Question

Helium at ${27^0}$C has a volume of 8 liters. It is suddenly compressed to a volume of 1 liter. The temperature of the gas will be$\gamma = \dfrac{5}{3}$
A. ${108^0}$C
B. ${9327^0}C$
C. ${1200^0}C$
D. ${927^0}C$

Answer 1

Hint: In order to solve this numerical we should know about how the volume and temperature of an ideal gas vary during a reversible adiabatic compression or expansion. By using the equation of the same we can solve the problem.
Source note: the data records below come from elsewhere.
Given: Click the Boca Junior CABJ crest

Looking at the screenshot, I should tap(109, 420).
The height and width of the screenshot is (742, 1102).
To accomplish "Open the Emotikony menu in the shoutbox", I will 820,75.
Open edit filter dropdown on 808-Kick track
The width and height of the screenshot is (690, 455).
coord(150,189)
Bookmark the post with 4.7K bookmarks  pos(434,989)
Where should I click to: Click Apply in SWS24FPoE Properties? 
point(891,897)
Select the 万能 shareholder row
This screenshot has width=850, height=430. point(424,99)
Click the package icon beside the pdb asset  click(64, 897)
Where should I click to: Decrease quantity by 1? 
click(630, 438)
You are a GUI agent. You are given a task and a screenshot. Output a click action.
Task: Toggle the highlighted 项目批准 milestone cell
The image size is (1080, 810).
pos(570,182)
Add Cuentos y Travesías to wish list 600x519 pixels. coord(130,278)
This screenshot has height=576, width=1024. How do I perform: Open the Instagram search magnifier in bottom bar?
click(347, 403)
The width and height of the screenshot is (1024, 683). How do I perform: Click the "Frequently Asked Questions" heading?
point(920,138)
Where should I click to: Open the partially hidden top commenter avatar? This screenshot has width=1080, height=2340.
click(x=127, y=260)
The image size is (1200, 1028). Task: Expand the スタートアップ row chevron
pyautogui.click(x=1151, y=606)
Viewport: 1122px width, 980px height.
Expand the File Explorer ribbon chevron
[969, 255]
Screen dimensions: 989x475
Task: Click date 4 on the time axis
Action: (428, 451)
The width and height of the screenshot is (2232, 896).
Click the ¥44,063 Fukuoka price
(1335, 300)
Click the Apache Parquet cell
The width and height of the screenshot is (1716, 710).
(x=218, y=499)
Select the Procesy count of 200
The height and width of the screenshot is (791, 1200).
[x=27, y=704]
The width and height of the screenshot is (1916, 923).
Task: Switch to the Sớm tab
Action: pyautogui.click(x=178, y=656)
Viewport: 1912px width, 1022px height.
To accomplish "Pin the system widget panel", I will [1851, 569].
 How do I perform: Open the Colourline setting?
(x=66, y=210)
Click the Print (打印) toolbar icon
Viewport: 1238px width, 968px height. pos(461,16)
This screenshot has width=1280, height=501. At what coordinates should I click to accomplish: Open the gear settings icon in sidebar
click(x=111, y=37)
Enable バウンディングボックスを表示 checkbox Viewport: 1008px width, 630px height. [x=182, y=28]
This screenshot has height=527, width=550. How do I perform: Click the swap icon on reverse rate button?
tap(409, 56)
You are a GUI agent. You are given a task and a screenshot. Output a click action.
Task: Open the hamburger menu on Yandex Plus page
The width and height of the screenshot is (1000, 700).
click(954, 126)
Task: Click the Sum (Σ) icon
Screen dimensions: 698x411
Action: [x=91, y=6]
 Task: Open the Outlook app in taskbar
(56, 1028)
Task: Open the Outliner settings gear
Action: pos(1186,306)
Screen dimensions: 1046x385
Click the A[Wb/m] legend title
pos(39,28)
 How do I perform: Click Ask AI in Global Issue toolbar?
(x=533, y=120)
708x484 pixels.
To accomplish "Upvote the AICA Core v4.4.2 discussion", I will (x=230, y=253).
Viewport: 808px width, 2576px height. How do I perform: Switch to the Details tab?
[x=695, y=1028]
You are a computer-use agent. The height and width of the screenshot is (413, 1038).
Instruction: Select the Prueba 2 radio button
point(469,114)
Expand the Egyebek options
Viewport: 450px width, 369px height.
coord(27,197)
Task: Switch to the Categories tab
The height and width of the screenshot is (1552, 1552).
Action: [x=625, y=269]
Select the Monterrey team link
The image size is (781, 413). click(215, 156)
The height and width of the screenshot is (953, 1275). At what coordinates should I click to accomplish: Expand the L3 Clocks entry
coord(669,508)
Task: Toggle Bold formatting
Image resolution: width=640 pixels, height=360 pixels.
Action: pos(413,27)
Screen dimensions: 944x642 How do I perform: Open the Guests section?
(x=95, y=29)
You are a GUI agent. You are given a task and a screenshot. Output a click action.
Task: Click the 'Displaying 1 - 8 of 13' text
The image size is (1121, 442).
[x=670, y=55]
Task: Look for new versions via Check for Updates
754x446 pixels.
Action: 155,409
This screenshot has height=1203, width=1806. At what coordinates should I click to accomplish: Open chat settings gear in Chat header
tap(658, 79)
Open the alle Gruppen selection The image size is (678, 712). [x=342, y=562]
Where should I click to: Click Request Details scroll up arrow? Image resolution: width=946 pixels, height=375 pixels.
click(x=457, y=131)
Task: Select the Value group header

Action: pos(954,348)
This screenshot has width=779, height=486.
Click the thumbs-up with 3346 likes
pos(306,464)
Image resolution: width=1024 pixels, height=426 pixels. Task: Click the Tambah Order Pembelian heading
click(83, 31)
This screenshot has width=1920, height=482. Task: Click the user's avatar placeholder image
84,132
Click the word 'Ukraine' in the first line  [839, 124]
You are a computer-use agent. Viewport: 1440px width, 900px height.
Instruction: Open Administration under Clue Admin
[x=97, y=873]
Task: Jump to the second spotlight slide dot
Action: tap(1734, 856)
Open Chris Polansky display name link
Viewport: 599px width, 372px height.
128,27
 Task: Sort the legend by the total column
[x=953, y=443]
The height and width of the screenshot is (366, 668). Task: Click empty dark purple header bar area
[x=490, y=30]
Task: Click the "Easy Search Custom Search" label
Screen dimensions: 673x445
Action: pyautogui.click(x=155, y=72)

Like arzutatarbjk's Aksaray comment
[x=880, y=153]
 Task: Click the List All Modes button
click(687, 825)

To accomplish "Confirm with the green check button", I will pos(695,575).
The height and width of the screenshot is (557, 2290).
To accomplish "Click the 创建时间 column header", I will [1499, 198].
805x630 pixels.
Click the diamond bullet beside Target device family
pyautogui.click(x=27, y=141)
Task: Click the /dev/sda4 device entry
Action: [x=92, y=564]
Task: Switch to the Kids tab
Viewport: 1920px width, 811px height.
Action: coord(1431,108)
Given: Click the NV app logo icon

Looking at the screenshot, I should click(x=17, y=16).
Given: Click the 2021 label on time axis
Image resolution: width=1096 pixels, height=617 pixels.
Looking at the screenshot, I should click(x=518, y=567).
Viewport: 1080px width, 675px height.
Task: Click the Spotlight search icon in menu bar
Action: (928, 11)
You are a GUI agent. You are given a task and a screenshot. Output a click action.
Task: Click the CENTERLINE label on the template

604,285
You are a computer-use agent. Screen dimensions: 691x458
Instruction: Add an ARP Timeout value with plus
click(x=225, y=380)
Complete step by step answer:
From the given data:
${T_1} = {27^0}C$
$\gamma = \dfrac{5}{3}$ Where $\gamma $ is the ratio of specific heat capacity at constant pressure to the specific heat capacity at constant Volume.
By using the equation of temperature and volume of an ideal gas vary during a reversible adiabatic expansion or compression is
${T_1}{V_1}^{\gamma - 1} = {T_2}{V_2}^{\gamma - 1}$
${T_2} = {\left( {\dfrac{{{V_1}}}{{{V_2}}}} \right)^{\gamma - 1}}{T_1}$
Substituting the $\gamma $ value to the above equation we get
${T_2} = {\left( {\dfrac{{{V_1}}}{{{V_2}}}} \right)^{\dfrac{5}{3} - 1}} \times 300$
$\
\implies {T_2} = {\left( {\dfrac{8}{1}} \right)^{\dfrac{5}{3} - 1}} \times 300 \\
\implies {T_2} = {\left( {\dfrac{8}{1}} \right)^{\dfrac{2}{3} - 1}} \\
\ $
$\
\implies {T_2} = 4 \times 300 \\
\implies {T_2} = 1200K \\
\ $
$\
\implies {T_2} = 1200 - 273 \\
\therefore {T_2} = {927^0}C \\
\ $

So, the correct answer is “Option D”.

Note:
Students should understand the process of adiabatic expansion and adiabatic compression. Adiabatic expansion is the ideal behavior for a closed system, temperature is decreasing at constant pressure. Adiabatic compression is the process in which no heat is exchanged and increases in internal energy which is equal to the external work done.